Julián Maidana

Personal information
- Full name: Julián Edgardo Maidana
- Date of birth: January 11, 1972 (age 53)
- Place of birth: Lomas de Zamora, Argentina
- Height: 1.88 m (6 ft 2 in)
- Position(s): central-defender

Senior career*
- Years: Team / Apps / (Gls)
- 1990–1995: All Boys
- 1995–1996: Gimnasia y Tiro / 37 / (5)
- 1996–1998: Instituto de Córdoba / -
- 1998–2002: Talleres / 117 / (11)
- 2002: Racing Club / 11 / (0)
- 2002–2003: Livingston / 12 / (0)
- 2003–2004: Talleres / 34 / (3)
- 2004–2006: Newell's Old Boys / 38 / (6)
- 2006: Grêmio / 11 / (2)
- 2007: Banfield / 4 / (0)
- 2007–2008: Talleres / -
- 2008: O'Higgins / -
- 2009: Central Córdoba / -
- 2010: Ascasubi / -
- 2011: General Paz Juniors / -

= Julián Maidana =

Argentine footballer

Julián Edgardo Maidana (born January 11, 1972, in Lomas de Zamora) is a retired Argentine footballer. He's last club career was General Paz Juniors in the Argentine fourth division.

==Career==
Maidana started his career at Club Atlético All Boys in the Argentinian Primera B. He obtained the championship and subsequent promotion to Nacional B in 1993, and after playing one season in that division was transferred to Gimnasia y Tiro de Salta in 1995 where he made his top league debut, and scored five goals in 35 appearances. In 1996, he moved to Instituto de Córdoba, before moving to Tallares where he made 117 appearances scoring 11 goals. In 2002, he moved to Racing Club in the Primera División making 11 appearances.

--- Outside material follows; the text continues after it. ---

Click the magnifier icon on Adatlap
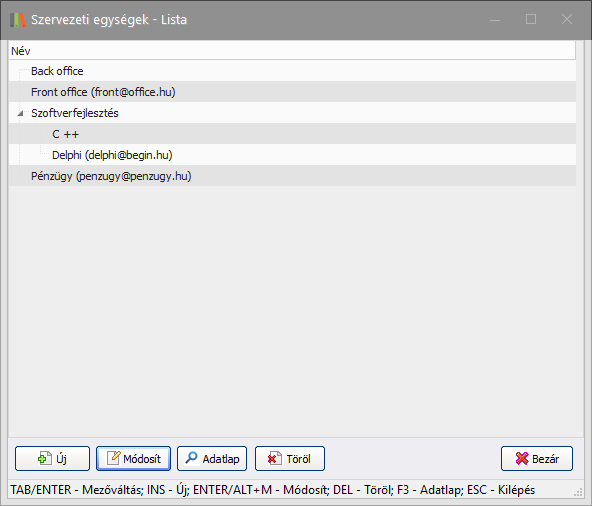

He then moved to Scotland to play for Livingston in the Scottish Premier League before leaving in what were described as "acrimonious circumstances", and returning in 2003 to Argentina for a second spell with Talleres. In 2004, he again played in the Primera División, this time with Newell's Old Boys where he stayed until 2006. He them moved to Brazil to play for Grêmio. In 2007, he moved back to Argentina with Banfield, before moving back to Talleres for a third spell at the club.